- [Dataset rows]
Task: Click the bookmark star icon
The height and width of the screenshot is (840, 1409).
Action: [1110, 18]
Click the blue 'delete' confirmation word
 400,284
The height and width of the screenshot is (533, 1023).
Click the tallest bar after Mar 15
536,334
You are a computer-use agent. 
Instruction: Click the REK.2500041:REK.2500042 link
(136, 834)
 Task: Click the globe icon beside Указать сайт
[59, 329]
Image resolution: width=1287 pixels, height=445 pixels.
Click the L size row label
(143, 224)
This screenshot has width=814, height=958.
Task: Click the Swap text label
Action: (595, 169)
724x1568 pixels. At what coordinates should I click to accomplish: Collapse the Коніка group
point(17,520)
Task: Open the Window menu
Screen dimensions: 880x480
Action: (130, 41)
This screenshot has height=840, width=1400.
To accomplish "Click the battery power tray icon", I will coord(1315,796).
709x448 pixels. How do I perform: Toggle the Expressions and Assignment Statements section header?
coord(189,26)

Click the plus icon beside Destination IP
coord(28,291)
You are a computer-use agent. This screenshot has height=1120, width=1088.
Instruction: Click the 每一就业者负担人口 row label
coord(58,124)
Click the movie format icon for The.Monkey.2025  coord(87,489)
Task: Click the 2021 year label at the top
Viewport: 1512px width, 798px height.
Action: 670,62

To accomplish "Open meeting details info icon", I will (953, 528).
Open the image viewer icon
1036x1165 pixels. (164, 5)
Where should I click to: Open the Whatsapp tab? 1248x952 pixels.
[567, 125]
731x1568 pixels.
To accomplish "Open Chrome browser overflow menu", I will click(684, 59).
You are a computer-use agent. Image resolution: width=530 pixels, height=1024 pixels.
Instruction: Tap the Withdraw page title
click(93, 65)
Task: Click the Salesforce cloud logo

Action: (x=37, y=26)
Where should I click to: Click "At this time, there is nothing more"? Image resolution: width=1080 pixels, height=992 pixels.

- [Task objective] Return all of the entries above, copied character for character with nothing changed.

- [Written solution]
Task: Click the bookmark star icon
The height and width of the screenshot is (840, 1409).
Action: [1110, 18]
Click the blue 'delete' confirmation word
 400,284
The height and width of the screenshot is (533, 1023).
Click the tallest bar after Mar 15
536,334
You are a computer-use agent. 
Instruction: Click the REK.2500041:REK.2500042 link
(136, 834)
 Task: Click the globe icon beside Указать сайт
[59, 329]
Image resolution: width=1287 pixels, height=445 pixels.
Click the L size row label
(143, 224)
This screenshot has width=814, height=958.
Task: Click the Swap text label
Action: (595, 169)
724x1568 pixels. At what coordinates should I click to accomplish: Collapse the Коніка group
point(17,520)
Task: Open the Window menu
Screen dimensions: 880x480
Action: (130, 41)
This screenshot has height=840, width=1400.
To accomplish "Click the battery power tray icon", I will coord(1315,796).
709x448 pixels. How do I perform: Toggle the Expressions and Assignment Statements section header?
coord(189,26)

Click the plus icon beside Destination IP
coord(28,291)
You are a computer-use agent. This screenshot has height=1120, width=1088.
Instruction: Click the 每一就业者负担人口 row label
coord(58,124)
Click the movie format icon for The.Monkey.2025  coord(87,489)
Task: Click the 2021 year label at the top
Viewport: 1512px width, 798px height.
Action: 670,62

To accomplish "Open meeting details info icon", I will (953, 528).
Open the image viewer icon
1036x1165 pixels. (164, 5)
Where should I click to: Open the Whatsapp tab? 1248x952 pixels.
[567, 125]
731x1568 pixels.
To accomplish "Open Chrome browser overflow menu", I will click(684, 59).
You are a computer-use agent. Image resolution: width=530 pixels, height=1024 pixels.
Instruction: Tap the Withdraw page title
click(93, 65)
Task: Click the Salesforce cloud logo

Action: (x=37, y=26)
Where should I click to: Click "At this time, there is nothing more"? Image resolution: width=1080 pixels, height=992 pixels.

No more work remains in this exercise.